Start of Block

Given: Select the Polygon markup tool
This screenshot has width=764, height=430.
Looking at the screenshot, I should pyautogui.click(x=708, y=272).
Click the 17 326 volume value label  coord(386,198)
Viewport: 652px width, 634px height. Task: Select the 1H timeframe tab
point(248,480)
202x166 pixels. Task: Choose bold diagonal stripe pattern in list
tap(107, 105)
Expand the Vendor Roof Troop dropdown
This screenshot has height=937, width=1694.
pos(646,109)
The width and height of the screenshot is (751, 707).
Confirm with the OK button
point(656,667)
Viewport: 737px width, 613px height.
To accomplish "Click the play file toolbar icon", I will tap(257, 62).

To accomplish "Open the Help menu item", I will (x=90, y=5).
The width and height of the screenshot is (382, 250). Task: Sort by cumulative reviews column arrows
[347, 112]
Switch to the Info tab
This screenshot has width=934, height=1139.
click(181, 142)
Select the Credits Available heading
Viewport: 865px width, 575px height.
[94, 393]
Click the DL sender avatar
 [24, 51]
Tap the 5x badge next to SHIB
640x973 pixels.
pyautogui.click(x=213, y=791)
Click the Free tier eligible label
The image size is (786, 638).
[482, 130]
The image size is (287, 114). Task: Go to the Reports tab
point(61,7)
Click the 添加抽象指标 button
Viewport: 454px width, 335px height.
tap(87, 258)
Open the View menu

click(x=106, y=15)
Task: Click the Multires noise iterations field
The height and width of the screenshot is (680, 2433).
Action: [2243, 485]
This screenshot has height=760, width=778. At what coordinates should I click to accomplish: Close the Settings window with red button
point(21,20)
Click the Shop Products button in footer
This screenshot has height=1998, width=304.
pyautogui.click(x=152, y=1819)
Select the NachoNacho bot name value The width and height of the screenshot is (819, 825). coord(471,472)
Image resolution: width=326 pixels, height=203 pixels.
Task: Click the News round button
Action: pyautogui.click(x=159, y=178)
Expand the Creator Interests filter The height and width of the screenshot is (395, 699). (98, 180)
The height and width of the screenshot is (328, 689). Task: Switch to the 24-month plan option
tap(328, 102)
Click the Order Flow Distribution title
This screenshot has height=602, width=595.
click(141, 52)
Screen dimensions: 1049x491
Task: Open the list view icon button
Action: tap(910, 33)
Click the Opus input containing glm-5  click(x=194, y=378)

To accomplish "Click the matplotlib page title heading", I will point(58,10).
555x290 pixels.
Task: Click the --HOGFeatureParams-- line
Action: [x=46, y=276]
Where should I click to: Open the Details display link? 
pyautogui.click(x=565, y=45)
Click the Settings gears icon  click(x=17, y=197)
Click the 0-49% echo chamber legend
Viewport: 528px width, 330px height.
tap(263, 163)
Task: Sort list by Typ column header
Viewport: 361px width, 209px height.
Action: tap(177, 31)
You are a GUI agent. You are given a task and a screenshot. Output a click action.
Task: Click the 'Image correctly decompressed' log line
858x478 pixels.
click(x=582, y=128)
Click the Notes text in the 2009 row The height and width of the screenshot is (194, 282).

End of Block

Filter the listing so that only lines holding the word "Expand" remain, and copy those lines.

__Result__
Expand the Vendor Roof Troop dropdown
Expand the Creator Interests filter The height and width of the screenshot is (395, 699). (98, 180)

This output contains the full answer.